The effect of your article in the real world, for people who can’t see elephants, will probably be to discourage acupuncturists from practicing community acupuncture. Of course, part of my goal in writing my original article was to do the same thing, as I said, but I have to object to the way you have joined me. I’m trying to discourage acupuncturists from practicing community acupuncture if they don’t accept the sacrifices and limitations that it involves. You are discouraging acupuncturists from practicing community acupuncture by holding up a better alternative — the only problem is, it doesn’t exist. Are you trying to be whimsical?
Q: Why do elephants wear shoes with yellow soles?
A: So you can’t see them when they float upside down in a bowl of custard.
Q: Have you ever seen an elephant floating upside down in a bowl of custard?
A: Of course not. It works!
Your generation of acupuncturists in the West brought the four elephants of the acupuncture profession into the room: economic dysfunction, the problem of proof, self-appointed authorities, and unexamined privilege. My generation can’t send them back. The community acupuncture model is a creative way to live with them. (So is making jokes.) We don’t make promises about what acupuncture can do that we can’t prove; we let patients use acupuncture however they want to, and decide for themselves. We don’t claim to be authorities. We try to include as many people as we possibly can. We make ourselves accountable to our communities by depending on them for our livelihood.

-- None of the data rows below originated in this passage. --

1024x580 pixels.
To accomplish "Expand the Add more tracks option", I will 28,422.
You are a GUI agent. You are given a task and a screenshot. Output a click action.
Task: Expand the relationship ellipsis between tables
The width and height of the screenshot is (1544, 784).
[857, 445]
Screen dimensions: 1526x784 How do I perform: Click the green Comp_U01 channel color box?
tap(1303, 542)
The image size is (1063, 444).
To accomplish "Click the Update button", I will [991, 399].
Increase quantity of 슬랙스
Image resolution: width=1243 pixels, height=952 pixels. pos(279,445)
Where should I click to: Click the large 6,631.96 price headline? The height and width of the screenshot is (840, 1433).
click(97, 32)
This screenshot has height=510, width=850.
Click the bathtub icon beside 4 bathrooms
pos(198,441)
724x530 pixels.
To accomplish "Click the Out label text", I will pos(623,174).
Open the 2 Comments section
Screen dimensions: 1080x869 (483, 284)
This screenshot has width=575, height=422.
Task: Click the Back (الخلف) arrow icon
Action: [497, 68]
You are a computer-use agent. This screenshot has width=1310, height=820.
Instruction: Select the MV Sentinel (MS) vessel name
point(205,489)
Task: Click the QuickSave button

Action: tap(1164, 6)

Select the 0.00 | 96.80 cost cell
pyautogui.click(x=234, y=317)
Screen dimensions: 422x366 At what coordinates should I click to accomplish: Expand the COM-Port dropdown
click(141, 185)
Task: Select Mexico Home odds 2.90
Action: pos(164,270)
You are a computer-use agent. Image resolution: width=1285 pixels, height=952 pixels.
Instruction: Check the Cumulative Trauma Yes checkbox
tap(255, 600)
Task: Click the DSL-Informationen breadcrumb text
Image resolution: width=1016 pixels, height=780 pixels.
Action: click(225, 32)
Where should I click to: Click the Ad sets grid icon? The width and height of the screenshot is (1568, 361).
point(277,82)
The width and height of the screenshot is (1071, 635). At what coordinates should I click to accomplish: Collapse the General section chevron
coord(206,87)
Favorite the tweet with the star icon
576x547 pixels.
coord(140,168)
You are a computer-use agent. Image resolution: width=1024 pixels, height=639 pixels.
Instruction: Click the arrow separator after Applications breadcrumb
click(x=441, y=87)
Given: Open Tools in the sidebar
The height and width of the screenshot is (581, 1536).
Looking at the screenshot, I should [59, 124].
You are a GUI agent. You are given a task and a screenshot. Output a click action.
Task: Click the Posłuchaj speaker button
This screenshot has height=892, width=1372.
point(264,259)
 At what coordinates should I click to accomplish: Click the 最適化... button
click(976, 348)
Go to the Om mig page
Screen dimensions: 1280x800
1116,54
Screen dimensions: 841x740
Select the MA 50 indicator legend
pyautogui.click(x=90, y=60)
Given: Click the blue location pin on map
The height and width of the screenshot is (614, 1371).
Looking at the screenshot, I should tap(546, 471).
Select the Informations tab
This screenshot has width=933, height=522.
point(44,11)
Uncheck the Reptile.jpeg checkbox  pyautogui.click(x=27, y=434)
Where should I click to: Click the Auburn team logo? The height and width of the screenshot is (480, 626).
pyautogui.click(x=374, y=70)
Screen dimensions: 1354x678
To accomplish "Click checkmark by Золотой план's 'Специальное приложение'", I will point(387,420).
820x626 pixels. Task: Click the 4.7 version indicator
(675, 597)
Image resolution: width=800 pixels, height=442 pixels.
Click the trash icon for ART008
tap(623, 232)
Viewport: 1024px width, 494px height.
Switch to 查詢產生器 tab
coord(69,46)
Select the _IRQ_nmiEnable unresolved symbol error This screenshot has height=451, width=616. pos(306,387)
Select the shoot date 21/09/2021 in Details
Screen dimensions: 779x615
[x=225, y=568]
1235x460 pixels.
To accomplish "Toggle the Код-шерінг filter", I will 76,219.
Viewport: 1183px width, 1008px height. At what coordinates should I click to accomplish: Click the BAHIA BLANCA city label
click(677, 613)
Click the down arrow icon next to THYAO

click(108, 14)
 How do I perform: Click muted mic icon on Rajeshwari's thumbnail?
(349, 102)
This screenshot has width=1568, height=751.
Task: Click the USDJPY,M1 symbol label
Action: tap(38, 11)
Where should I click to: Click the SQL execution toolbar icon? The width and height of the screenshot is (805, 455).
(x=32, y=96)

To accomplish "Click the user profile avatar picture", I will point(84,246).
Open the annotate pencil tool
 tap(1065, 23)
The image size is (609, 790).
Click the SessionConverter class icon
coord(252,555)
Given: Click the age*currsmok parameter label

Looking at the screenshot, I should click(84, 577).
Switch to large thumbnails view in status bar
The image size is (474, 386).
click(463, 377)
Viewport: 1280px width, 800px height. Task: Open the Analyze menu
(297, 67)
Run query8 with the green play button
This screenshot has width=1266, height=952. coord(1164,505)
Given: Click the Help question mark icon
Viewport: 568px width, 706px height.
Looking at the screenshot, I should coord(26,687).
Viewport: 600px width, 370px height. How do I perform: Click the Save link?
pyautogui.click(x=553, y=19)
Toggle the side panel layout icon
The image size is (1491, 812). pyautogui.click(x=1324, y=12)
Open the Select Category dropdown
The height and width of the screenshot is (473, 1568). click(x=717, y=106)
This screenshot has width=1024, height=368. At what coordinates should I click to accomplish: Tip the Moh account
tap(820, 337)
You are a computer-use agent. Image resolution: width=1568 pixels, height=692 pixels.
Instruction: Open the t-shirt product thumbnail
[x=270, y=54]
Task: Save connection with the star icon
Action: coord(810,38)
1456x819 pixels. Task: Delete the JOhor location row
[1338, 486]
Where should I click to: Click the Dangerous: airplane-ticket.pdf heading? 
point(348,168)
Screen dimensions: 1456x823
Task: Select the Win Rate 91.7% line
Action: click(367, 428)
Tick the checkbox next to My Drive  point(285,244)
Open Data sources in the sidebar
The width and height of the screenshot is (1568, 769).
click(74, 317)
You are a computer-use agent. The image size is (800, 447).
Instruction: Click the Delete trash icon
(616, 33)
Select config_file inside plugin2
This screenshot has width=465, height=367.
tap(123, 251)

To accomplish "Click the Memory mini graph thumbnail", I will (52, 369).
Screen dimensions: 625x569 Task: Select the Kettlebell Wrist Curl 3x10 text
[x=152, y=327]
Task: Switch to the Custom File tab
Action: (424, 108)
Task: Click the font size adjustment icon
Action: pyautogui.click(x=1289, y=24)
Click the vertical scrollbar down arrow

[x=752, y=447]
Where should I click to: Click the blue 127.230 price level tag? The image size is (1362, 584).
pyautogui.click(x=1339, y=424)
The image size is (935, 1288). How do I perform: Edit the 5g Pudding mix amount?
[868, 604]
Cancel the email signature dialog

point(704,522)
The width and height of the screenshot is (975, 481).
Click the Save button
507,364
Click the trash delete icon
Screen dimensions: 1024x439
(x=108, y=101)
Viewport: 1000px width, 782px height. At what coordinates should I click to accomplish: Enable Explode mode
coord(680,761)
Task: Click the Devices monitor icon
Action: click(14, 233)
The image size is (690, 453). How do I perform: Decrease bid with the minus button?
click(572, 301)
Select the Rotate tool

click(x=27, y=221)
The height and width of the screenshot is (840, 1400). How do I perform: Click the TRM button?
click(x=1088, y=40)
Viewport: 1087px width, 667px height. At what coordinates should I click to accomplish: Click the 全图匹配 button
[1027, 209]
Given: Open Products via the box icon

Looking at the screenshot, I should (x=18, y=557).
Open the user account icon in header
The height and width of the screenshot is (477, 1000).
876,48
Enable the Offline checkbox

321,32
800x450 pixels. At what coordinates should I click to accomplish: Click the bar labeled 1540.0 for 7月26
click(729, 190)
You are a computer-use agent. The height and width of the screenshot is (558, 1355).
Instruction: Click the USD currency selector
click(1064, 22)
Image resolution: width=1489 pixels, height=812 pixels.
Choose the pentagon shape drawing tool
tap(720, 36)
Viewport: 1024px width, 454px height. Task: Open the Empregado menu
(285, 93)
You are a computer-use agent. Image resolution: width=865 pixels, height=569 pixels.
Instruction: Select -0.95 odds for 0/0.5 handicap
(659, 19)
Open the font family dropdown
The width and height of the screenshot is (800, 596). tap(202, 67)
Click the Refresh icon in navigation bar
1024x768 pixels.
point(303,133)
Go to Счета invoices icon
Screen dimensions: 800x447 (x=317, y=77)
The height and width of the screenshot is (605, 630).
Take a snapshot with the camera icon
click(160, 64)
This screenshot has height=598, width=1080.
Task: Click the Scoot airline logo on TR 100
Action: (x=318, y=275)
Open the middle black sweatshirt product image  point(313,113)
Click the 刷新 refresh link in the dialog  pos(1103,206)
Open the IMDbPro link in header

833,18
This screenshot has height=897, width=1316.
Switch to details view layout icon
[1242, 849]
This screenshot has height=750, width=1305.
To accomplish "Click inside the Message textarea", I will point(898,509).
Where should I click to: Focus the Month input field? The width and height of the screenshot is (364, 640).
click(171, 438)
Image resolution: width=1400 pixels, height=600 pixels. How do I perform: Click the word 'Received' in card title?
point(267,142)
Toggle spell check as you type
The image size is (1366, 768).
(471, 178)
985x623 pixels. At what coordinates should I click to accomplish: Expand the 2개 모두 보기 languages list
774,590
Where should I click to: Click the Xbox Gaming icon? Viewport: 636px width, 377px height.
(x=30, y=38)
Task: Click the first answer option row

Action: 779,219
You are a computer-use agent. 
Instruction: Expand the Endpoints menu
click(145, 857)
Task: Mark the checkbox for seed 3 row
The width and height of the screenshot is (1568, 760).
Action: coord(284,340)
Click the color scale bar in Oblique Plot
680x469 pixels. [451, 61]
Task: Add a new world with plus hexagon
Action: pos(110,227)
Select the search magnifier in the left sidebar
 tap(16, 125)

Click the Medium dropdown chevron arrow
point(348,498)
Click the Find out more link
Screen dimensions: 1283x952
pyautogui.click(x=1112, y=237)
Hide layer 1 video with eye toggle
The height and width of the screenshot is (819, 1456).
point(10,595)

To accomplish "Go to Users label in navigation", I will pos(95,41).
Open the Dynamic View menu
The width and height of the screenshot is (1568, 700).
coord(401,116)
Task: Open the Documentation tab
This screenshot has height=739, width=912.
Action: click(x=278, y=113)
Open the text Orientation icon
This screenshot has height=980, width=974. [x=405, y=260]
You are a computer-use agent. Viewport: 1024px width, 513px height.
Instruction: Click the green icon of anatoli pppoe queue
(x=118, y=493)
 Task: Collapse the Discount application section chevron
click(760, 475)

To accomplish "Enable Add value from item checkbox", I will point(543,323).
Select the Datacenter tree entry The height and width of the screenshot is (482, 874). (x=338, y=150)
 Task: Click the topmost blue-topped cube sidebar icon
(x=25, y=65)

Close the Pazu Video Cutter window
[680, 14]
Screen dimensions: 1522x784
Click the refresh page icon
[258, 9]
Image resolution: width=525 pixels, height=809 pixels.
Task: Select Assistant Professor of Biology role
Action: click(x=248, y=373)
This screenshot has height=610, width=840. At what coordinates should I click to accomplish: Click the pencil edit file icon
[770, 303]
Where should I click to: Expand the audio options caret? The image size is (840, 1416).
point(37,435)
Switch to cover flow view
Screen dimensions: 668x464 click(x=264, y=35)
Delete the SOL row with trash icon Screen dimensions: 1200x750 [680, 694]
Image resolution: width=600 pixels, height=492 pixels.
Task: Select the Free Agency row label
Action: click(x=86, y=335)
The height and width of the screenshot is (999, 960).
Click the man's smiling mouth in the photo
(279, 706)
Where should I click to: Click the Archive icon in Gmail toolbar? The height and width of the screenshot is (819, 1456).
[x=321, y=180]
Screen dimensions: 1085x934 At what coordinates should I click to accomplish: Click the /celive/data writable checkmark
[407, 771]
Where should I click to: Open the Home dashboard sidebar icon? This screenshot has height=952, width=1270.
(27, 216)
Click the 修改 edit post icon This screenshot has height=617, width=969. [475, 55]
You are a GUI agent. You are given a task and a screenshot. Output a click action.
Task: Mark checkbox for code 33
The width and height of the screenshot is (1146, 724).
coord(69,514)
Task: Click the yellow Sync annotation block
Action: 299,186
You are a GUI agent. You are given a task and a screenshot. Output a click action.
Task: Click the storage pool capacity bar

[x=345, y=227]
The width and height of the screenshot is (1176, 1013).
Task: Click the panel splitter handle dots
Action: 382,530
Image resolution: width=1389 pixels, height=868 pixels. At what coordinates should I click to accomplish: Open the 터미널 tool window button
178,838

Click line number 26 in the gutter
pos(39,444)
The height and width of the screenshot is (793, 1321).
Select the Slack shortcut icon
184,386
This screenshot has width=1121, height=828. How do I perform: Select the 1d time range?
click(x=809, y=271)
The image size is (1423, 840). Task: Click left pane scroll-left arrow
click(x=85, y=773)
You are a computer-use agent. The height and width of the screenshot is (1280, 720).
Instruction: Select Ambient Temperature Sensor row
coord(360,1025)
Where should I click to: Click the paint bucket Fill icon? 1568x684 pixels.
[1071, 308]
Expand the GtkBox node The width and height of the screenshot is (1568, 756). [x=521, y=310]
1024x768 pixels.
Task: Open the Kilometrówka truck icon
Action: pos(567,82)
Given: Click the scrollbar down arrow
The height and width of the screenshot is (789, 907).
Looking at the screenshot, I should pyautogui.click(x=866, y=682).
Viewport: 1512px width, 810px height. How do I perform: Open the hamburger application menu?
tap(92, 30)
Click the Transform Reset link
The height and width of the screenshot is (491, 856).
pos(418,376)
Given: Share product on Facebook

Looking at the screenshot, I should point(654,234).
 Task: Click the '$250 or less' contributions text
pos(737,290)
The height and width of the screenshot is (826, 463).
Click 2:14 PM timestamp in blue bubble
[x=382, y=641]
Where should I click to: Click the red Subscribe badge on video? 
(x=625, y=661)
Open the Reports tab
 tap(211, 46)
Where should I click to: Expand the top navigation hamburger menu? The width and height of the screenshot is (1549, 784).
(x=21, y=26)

When your comments on community acupuncture in the Deepest Health interview surfaced, several of us wrote responses on Prick, Prod and Provoke, which is POCA’s blog:
As I wrote in one of those posts, this exchange with you has helped me see more work that the community acupuncture movement needs to do. Most importantly, we need to define “best practices” for community acupuncture — because your best practices are not ours. We particularly need best practices that address the four elephants. After a certain point, we shouldn’t be defending ourselves against charges of betraying and diminishing the medicine. We should be defining the terms in the first place.
Thank you for the stimulating conversation.